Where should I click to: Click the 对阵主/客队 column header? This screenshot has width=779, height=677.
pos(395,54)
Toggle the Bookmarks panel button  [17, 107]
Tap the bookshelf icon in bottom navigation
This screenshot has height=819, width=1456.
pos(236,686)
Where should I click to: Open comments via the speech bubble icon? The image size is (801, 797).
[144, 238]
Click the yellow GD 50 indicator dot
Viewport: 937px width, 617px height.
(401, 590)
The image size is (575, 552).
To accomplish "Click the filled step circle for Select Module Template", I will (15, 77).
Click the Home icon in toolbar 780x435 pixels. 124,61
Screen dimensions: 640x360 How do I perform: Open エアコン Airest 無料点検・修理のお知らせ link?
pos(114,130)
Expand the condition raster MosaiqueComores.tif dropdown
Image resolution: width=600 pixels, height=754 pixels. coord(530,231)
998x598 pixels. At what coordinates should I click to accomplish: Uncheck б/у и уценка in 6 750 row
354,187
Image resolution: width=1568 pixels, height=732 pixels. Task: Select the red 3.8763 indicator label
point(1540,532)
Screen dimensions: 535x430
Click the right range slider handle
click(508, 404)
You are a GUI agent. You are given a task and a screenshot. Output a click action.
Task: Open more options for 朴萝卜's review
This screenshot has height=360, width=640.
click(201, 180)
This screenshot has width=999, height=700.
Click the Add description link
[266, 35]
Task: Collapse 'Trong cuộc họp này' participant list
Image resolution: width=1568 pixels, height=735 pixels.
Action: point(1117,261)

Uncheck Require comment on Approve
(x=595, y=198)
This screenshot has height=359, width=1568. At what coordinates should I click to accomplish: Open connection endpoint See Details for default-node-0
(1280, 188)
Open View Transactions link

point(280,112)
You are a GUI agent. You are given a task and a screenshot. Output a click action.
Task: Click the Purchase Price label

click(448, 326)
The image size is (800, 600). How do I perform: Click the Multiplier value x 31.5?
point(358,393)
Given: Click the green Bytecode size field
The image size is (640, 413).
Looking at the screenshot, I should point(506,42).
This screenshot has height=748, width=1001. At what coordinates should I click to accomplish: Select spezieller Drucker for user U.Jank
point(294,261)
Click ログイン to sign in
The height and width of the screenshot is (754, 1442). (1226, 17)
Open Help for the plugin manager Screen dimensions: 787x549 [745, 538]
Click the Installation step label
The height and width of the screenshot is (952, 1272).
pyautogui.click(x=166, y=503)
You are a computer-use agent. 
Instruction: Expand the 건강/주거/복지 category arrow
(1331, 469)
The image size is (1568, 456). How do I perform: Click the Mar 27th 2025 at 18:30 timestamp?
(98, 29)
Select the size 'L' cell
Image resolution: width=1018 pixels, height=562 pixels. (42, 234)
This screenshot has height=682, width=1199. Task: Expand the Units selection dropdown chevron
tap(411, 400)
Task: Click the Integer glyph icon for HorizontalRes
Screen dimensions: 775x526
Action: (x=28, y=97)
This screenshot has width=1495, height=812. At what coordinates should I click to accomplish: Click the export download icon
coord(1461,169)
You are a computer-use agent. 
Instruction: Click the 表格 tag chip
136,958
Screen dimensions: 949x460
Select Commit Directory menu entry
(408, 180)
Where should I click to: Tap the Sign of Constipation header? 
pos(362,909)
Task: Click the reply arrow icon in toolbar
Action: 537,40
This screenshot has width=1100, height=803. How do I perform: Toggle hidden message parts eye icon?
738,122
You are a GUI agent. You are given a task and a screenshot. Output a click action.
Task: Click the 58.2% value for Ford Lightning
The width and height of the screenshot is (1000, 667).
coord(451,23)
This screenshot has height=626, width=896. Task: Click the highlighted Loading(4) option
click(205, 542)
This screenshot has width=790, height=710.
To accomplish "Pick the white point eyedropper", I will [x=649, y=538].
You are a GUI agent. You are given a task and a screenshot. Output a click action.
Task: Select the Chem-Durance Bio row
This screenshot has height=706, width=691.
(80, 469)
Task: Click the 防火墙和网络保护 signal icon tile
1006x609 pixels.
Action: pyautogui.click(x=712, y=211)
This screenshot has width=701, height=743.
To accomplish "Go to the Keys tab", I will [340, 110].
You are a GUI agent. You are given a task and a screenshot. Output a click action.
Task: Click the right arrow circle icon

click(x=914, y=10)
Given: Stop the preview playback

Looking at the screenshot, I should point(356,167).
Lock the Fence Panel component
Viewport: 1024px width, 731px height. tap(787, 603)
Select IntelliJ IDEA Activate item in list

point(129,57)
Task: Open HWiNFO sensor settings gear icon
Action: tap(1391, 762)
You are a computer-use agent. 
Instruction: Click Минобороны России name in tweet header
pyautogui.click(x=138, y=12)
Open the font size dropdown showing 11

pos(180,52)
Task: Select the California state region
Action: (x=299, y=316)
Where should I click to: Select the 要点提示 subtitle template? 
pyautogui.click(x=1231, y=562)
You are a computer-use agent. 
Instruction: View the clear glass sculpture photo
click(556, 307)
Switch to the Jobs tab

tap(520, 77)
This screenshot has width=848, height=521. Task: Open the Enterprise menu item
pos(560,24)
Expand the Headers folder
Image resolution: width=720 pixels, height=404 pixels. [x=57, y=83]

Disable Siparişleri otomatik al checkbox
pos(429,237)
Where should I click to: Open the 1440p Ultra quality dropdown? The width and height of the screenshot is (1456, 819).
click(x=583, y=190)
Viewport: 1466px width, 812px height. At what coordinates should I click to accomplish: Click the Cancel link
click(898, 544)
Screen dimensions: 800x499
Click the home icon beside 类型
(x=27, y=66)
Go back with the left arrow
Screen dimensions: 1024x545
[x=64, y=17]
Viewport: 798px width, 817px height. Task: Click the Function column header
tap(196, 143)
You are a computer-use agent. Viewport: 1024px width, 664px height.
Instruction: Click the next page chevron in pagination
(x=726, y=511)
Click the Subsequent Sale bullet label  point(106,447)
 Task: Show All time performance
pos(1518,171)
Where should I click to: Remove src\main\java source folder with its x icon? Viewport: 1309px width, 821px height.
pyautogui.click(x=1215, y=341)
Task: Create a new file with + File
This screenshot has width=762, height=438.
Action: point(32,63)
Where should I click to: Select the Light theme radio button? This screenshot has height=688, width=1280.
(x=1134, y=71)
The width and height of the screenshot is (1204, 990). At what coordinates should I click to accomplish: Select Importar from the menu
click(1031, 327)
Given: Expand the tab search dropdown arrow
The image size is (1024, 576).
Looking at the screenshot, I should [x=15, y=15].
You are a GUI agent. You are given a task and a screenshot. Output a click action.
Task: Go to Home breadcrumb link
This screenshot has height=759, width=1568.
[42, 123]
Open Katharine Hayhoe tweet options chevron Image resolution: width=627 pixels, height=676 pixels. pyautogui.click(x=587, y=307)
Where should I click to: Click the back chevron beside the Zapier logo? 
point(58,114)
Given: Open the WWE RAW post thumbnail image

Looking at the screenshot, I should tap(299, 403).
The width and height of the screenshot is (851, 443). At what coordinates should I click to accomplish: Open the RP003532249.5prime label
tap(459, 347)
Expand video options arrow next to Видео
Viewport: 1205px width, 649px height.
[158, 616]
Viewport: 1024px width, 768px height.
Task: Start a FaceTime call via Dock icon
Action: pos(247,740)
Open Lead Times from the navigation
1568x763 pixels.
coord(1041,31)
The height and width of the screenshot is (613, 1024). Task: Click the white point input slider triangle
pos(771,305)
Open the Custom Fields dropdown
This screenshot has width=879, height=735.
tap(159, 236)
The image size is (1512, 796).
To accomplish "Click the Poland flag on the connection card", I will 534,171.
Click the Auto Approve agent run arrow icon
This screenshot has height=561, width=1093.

** TASK OBJECTIVE **
Identify and extract each line of the listing that contains "step".

** EXERCISE RESPONSE **
To accomplish "Click the filled step circle for Select Module Template", I will (15, 77).
Click the Installation step label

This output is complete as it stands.